SET EXERCISE =
Copy the lines that begin with the one containing "Task: Click the Top queries column header" and end after the one containing "pyautogui.click(x=484, y=312)", keeping every character as it appears.

RECORDED DATA =
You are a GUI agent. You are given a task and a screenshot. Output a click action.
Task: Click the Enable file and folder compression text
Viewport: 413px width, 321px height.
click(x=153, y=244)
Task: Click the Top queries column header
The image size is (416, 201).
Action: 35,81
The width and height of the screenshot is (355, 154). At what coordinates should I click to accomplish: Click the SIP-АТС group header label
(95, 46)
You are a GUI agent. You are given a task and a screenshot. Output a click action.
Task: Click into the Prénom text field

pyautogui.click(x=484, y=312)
...
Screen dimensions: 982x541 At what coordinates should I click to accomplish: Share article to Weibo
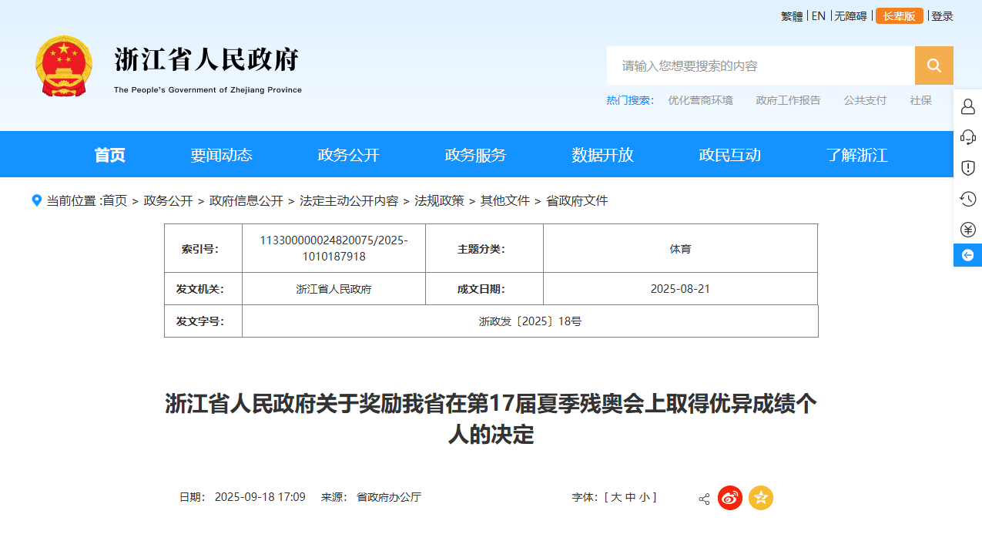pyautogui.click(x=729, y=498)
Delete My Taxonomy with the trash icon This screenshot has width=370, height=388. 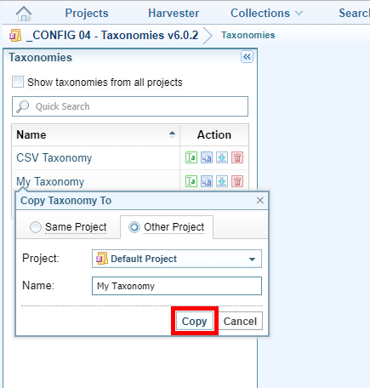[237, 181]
...
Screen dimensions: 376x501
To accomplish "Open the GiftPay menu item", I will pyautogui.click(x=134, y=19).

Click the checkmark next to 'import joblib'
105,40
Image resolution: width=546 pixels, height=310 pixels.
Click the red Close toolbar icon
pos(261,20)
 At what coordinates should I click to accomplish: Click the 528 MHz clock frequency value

TASK RESULT =
Task: Click the Top queries column header
The image size is (416, 201).
Action: 35,81
The width and height of the screenshot is (355, 154). At what coordinates should I click to accomplish: Click the SIP-АТС group header label
(95, 46)
You are a GUI agent. You are given a task and a screenshot. Output a click action.
Task: Click into the Prénom text field

pyautogui.click(x=484, y=312)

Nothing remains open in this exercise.